La position du SELL confirme les informations révélées par le JDN le 24 janvier dernier, qui faisaient état de plusieurs affaires de propriété intellectuelle en cours d’instruction liées au peer-to-peer. Des affaires qui devraient sous peu aboutir aux premières inculpations avec identification des utilisateurs.
Reste que dans ce domaine, la CNIL (Commission nationale de l’Informatique et des libertés) risque de remettre à plat certaines procédures. « La CNIL n’autorise pas la collecte des adresses IP sans le consentement des utilisateurs, explique Didier Wang, président du conseil d’administration de RetSpan, prestataire spécialisé dans la lutte contre le piratage. Or cette limite empêche certaines identifications. Il est aujourd’hui nécessaire de clarifier ce point. »
Chez Wanadoo, où l’heure n’est pas aux courriers préventifs, l’orientation choisie pour collaborer dans la lutte contre le piratage passe justement par la voie juridique. « Les éditeurs qui ont engagé une procédure peuvent nous demander l’identification d’un abonné, explique-t-on à la filiale Internet de France Télécom. Mais nous avons une obligation de neutralité quant à l’utilisation que peuvent avoir nos abonnés de leur connexion. »

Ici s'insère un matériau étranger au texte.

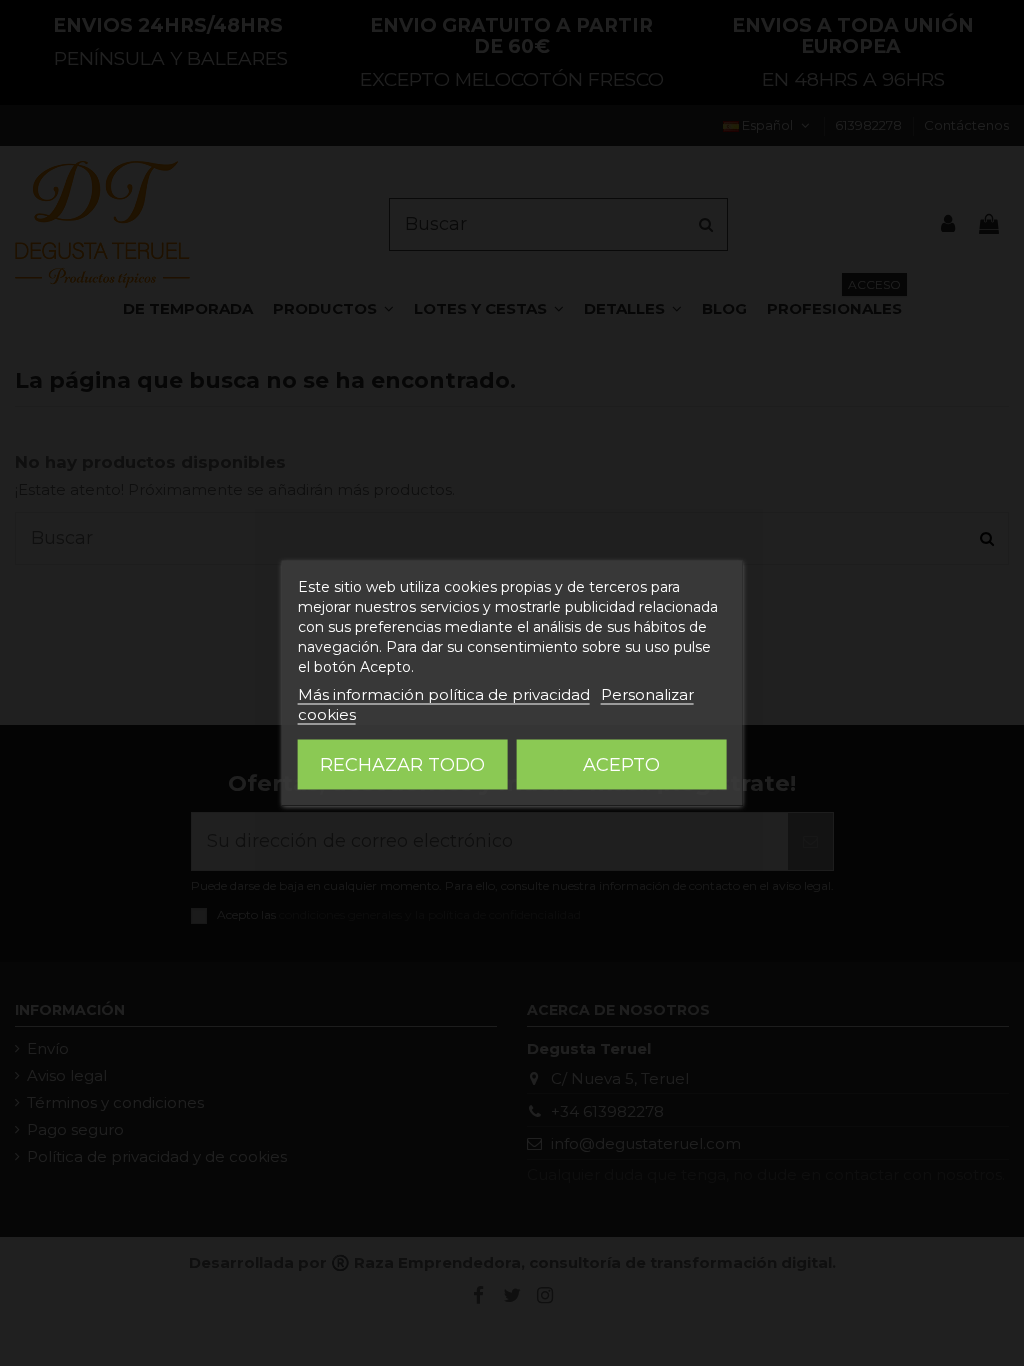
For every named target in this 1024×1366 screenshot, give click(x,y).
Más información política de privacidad (444, 694)
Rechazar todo (402, 765)
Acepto (621, 765)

Sur le fond, l’action menée par AOL France traduit une nouvelle orientation de la part des FAI dans la lutte contre le piratage. Ecartelés entre des internautes accros aux joies du haut débit et des éditeurs de disques ou de logiciels en guerre contre le peer-to-peer, les FAI se retrouvaient, il est vrai, de plus en plus exposés. S’y ajoute la problématique de la bande passante consommée par les téléchargeurs émérites.
En janvier dernier, au MidemNet de Cannes, Hillary Rosen, la présidente de la RIAA (Recording Industry Association of America, le syndicat américain de l’industrie du disque), avait ainsi envisagé la création d’une taxe appliquée aux fournisseurs d’accès pour endiguer le phénomène du piratage. Quelques jours plus tard, le FAI américain Verizon se voyait ordonner par la justice de dévoiler l’identité de l’un de ses abonnés par ailleurs utilisateur de KaZaA.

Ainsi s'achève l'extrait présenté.